3

I am using pycurl to connect to the twitter streaming API.

This works well but sometimes after running for a few hours it will stop hang indefinitely, not throwing any exceptions. How can I detect/handle a hang in this script?

import pycurl, json

STREAM_URL = "http://stream.twitter.com/1/statuses/filter.json"

USER = "presidentskroob"
PASS = "12345"

def on_receive(data):
  print data

conn = pycurl.Curl()
conn.setopt(pycurl.USERPWD, "%s:%s" % (USER, PASS))
conn.setopt(pycurl.URL, STREAM_URL)
conn.setopt(pycurl.WRITEFUNCTION, on_receive)
conn.perform()
ʞɔıu
  • 47,148
  • 35
  • 106
  • 149

4 Answers4

4

FROM: http://man-wiki.net/index.php/3:curl_easy_setopt

CURLOPT_LOW_SPEED_LIMIT - Pass a long as parameter. It contains the transfer speed in bytes per second that the transfer should be below during CURLOPT_LOW_SPEED_TIME seconds for the library to consider it too slow and abort.

and

CURLOPT_LOW_SPEED_TIME - Pass a long as parameter. It contains the time in seconds that the transfer should be below the CURLOPT_LOW_SPEED_LIMIT for the library to consider it too slow and abort.


Example:

conn.setopt(pycurl.LOW_SPEED_LIMIT, 1)
conn.setopt(pycurl.LOW_SPEED_TIME, 90)
slayton
  • 20,123
  • 10
  • 60
  • 89
the Internet
  • 98
  • 1
  • 1
  • 7
1

The curl switch --speed-limit allows you to have curl return an error if the transfer speed dips below a given threshold for a given length of time. Unfortunately, the speed threshold cannot be set to values less than one, and the ideal value for the Twitter Streaming API would be 1/30 since it sends a single character every 30 seconds for its keep alive. The best you can do is used a threshold of 1 Bps, but then curl will give up whenever there is a period of inactivity (no tweets) longer than the duration you select. The command below will give up if there is a 30 second period during which it receives less than 30 bytes.

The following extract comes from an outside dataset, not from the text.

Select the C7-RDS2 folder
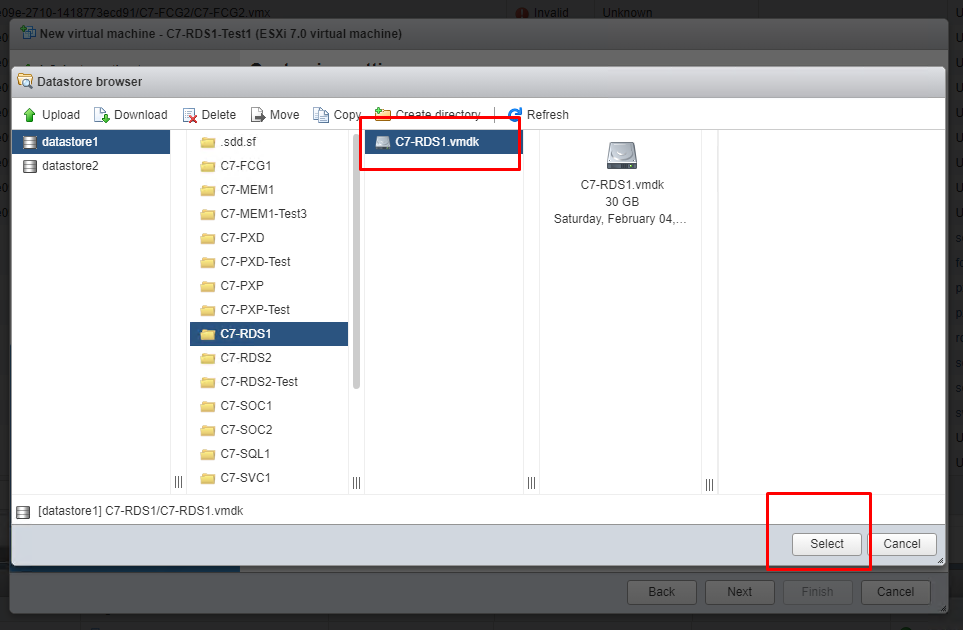 [245, 358]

curl -d @filter.txt https://stream.twitter.com/1/statuses/filter.json -uTwitterLogin:TwitterPassword --speed-time 30 --speed-limit 1

To summarize: no satisfactory solution using just the options in of curl.

Clark
  • 890
  • 8
  • 20
  • you could use `--libcurl` option to generate C code that corresponds to given command-lien options. It should be simple to port it to Python with pycurl. – jfs Dec 03 '11 at 07:31
0

You can use the timeout settings:

 conn.setopt(pycurl.CONNECTTIMEOUT, 15) 
 conn.setopt(pycurl.TIMEOUT, 25) 

You'll get a pycurl.error exception if curl times out.

SteveMc
  • 1,386
  • 8
  • 11
  • I'm afraid you don't understand the Twitter streaming API. The request is being made and stays open for hours. – gnur Feb 11 '11 at 15:22
0

I have a premonition that this could be related to "tcp broken pipe" scenario. I.e. the other peer at some moment closes the connection, but our peer somehow ignores the event. You will need to use some kind of keep-alives to deel with this.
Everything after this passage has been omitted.